Huh, that's strange, I wanted to check whether your embeddings have biases, but I cannot use "white" word at all. So I cannot get answer to "man - white + black = ?".
But if I assume the biased answer and rearrange the operands, I get "man - criminal + black = white". Which clearly shows, how biased your embeddings are!
Funny thing, fixing biases and ways to circumvent the fixes (while keeping good UX) might be much challenging task :)
I figure the mathematically highest value must defer from the semantically most accurate relatively frequently. (Because Car - Wheel = Touring Car doesn't make a lot of sense to me.)

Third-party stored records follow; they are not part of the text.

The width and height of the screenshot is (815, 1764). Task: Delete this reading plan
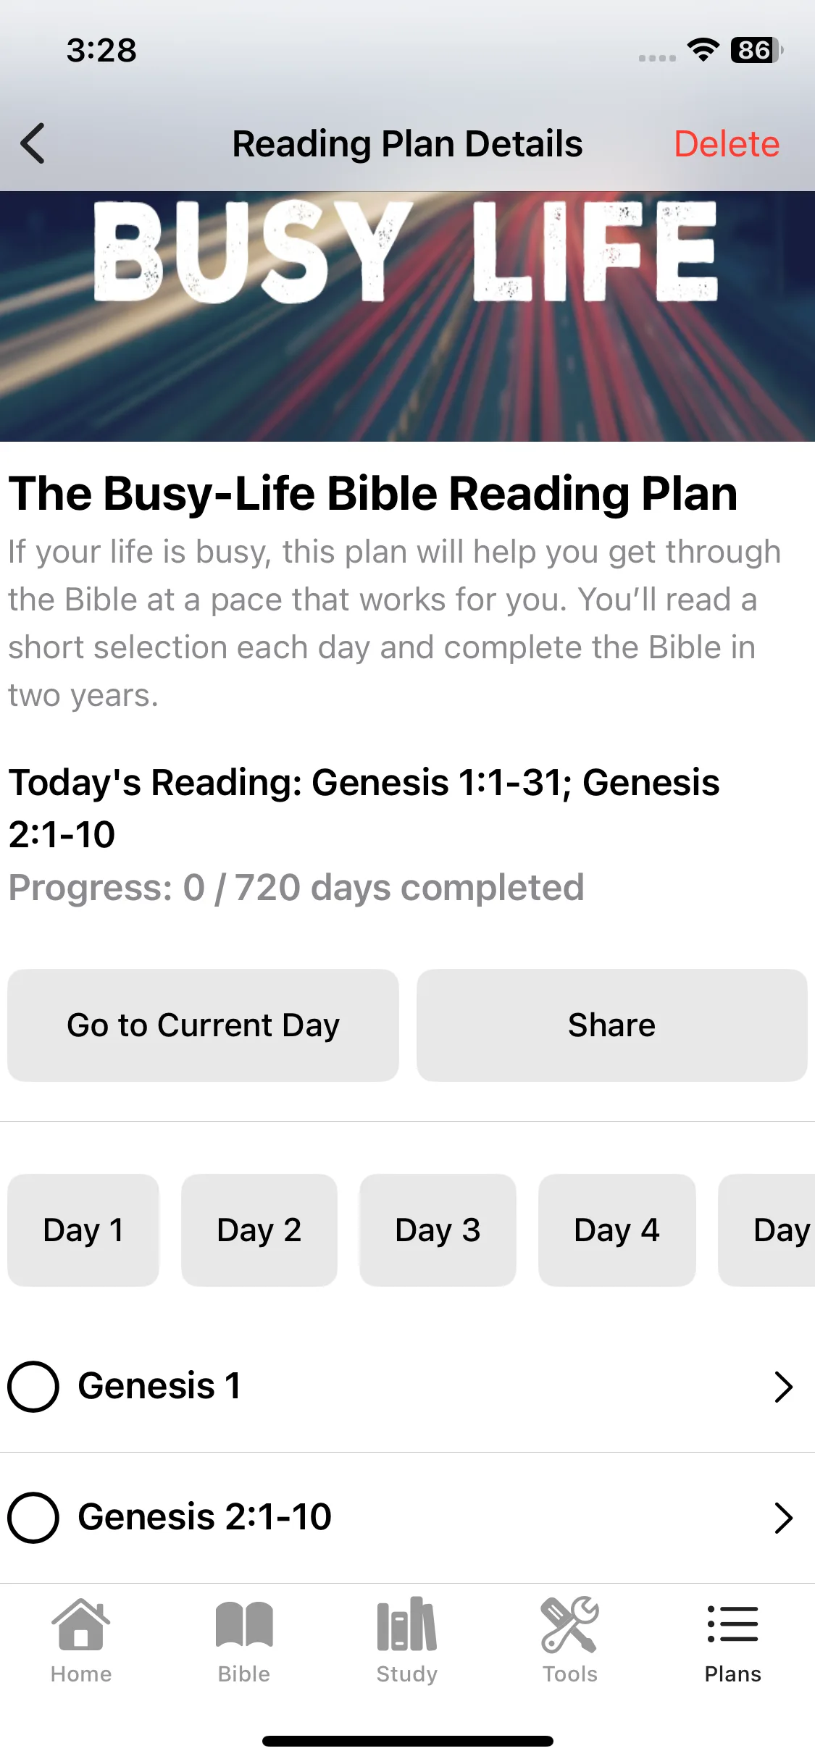pyautogui.click(x=727, y=143)
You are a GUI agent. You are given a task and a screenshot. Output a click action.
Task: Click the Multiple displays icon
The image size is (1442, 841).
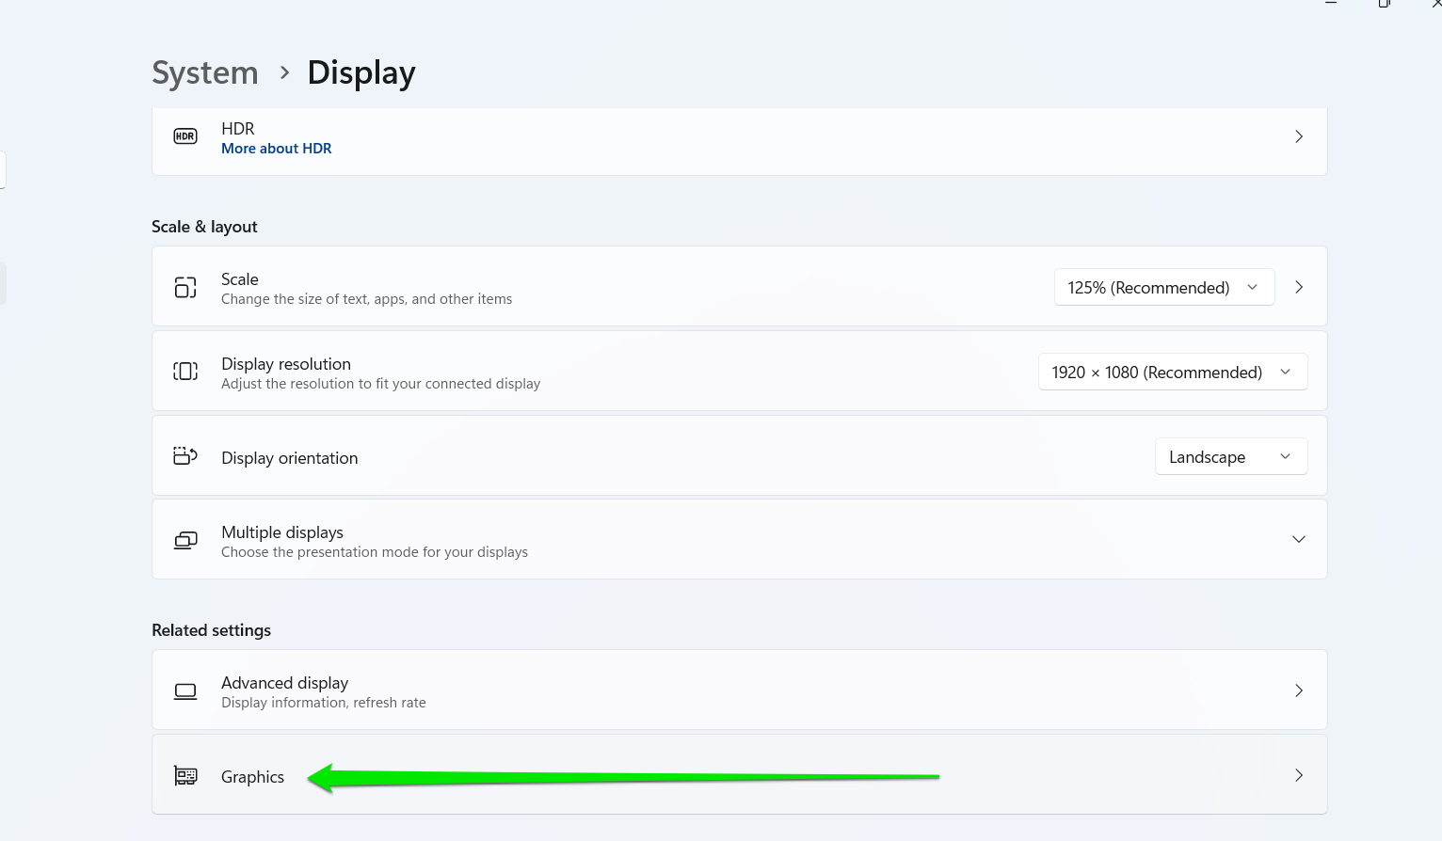(x=185, y=540)
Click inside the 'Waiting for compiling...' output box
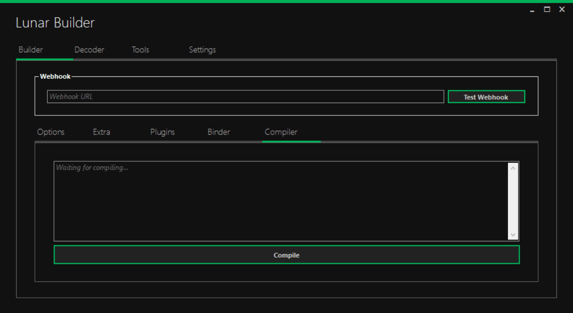The image size is (573, 313). coord(281,201)
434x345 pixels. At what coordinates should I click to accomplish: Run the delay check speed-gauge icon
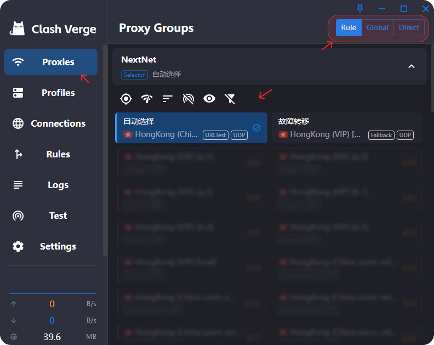[x=147, y=99]
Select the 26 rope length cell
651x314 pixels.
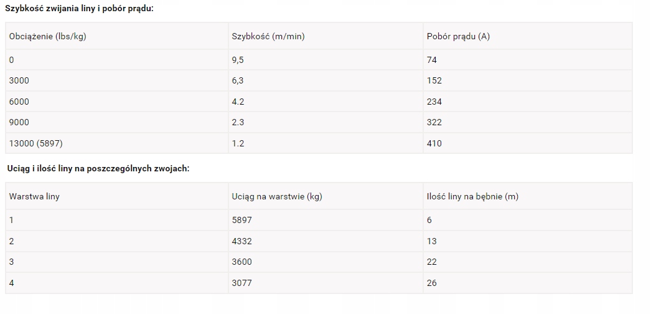coord(432,283)

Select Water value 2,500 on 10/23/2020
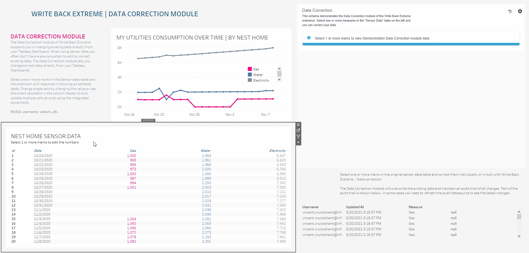[206, 169]
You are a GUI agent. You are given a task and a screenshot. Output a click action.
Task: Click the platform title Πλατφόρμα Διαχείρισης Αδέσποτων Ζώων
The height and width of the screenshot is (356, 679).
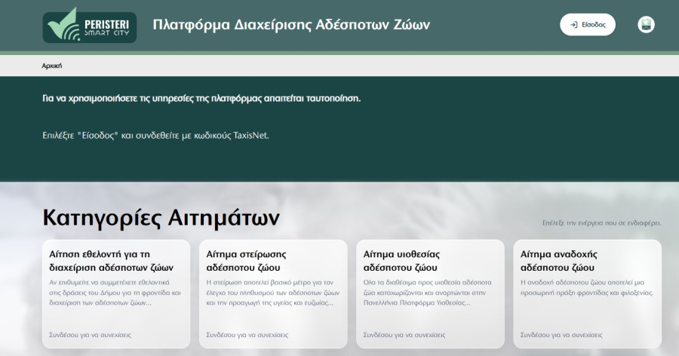[291, 24]
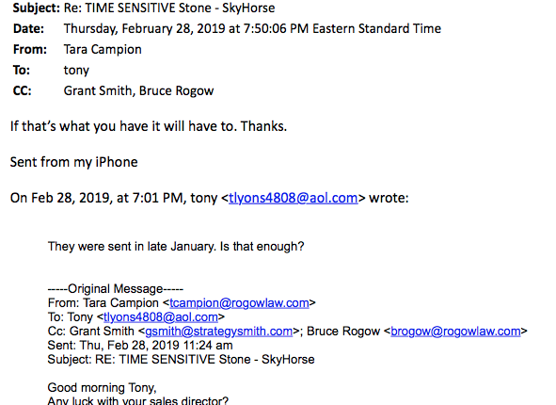Click Grant Smith in CC header
The image size is (556, 405).
(98, 90)
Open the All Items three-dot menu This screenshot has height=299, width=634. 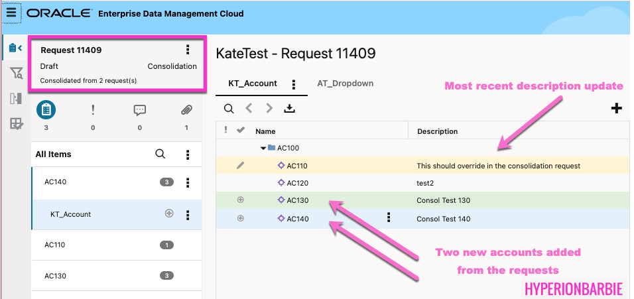188,154
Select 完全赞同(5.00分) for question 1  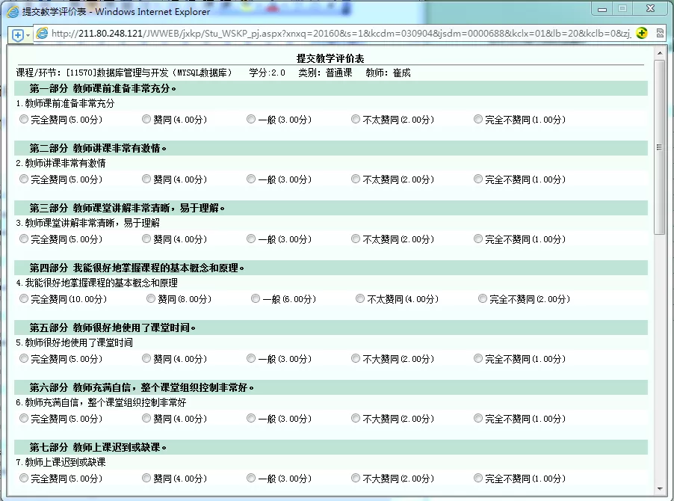click(x=24, y=120)
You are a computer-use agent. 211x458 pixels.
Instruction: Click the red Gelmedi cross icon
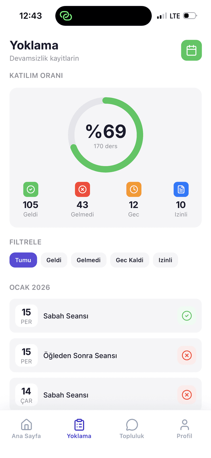pos(82,189)
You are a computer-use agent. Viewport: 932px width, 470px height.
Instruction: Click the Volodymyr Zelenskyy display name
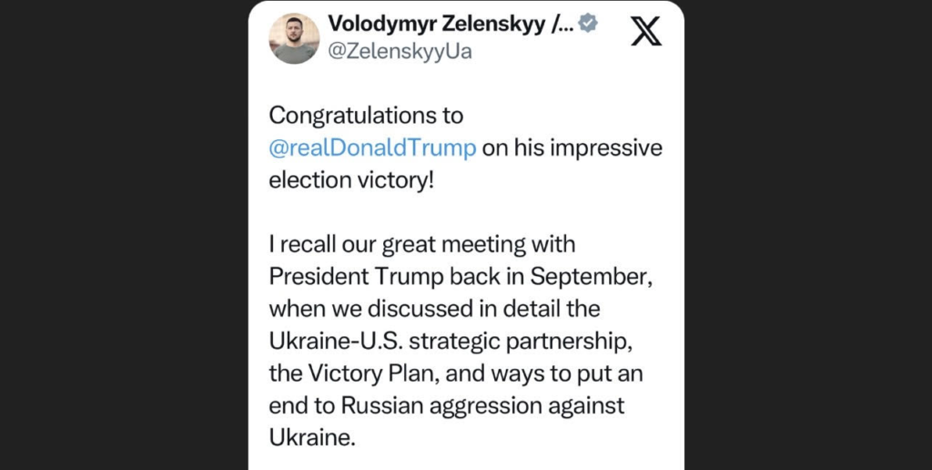coord(451,24)
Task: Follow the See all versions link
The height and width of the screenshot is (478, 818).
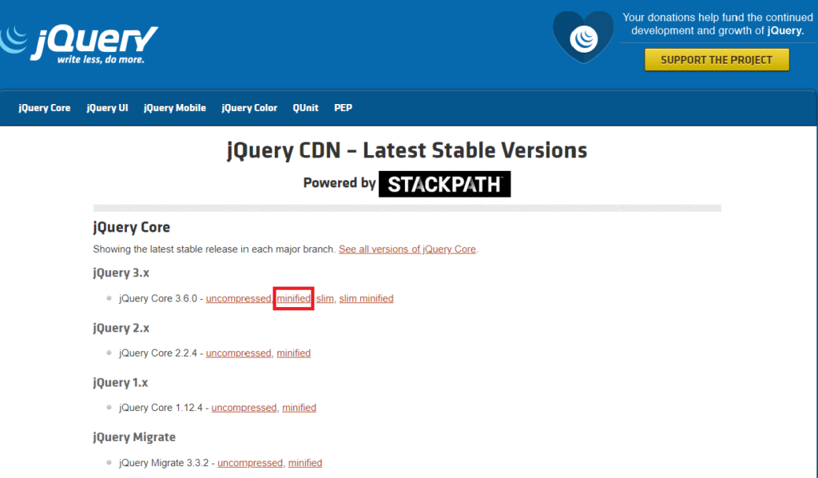Action: (407, 249)
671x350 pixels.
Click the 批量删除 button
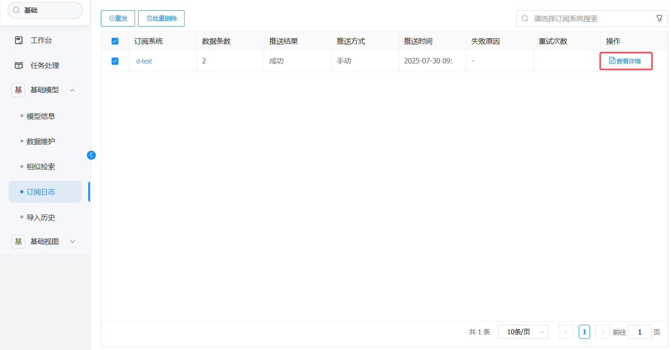click(x=161, y=18)
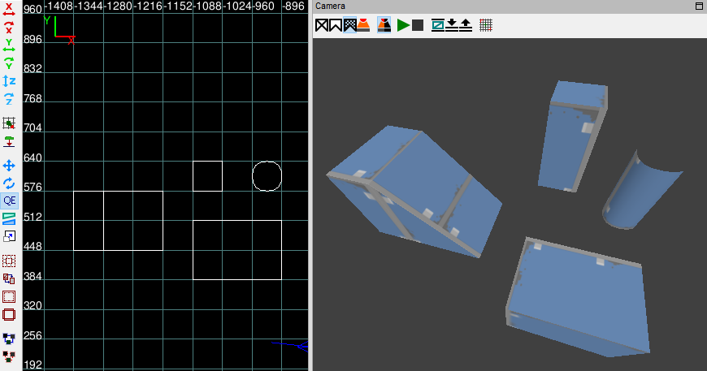This screenshot has height=371, width=707.
Task: Flip selection along the Y axis
Action: coord(9,45)
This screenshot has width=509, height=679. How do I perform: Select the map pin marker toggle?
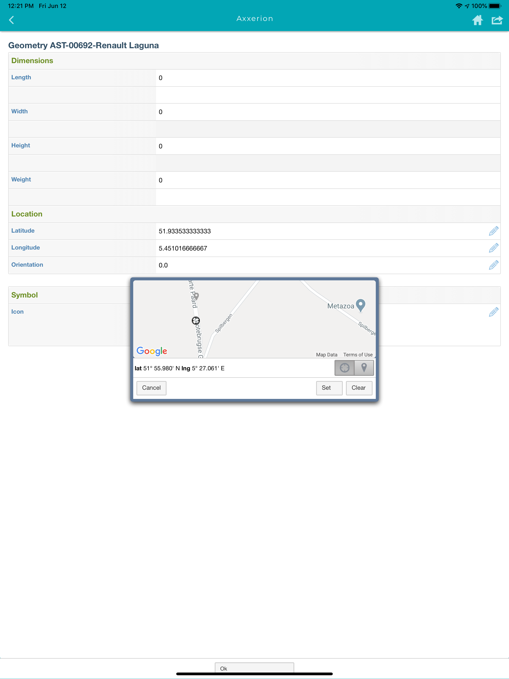point(364,368)
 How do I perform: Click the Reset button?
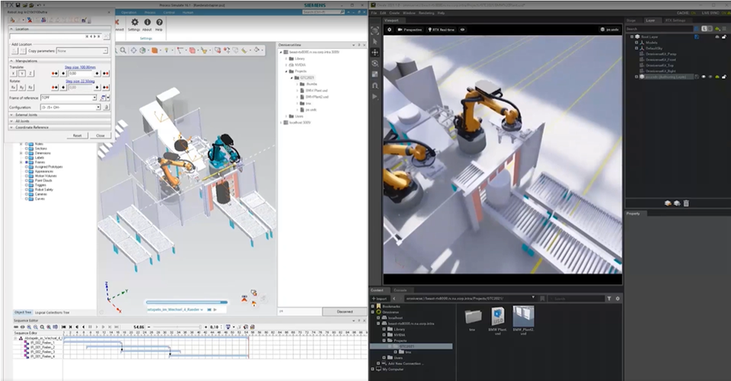click(x=78, y=135)
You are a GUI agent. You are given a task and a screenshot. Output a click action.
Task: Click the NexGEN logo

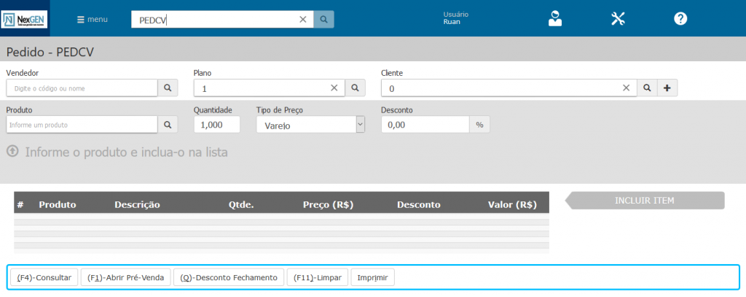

I asked ChatGPT (after posting my comment) and this is the response. "Uncle + Aunt = Great-Uncle is incorrect. A great-uncle is the brother of your grandparent."
The prompt I used:
> Remember those "semantic calculators" with AI embeddings? Like "king - man + woman = queen"? Pretend you're a semantic calculator, and give me the results for the following:
The more I think about it the less surprised I am, but my initial thoughts were quite simply "now way" - surely an approximation of an NLP model made by another NLP model can't beat the original, but the LLM training process (and data volume) is just so much more powerful I guess...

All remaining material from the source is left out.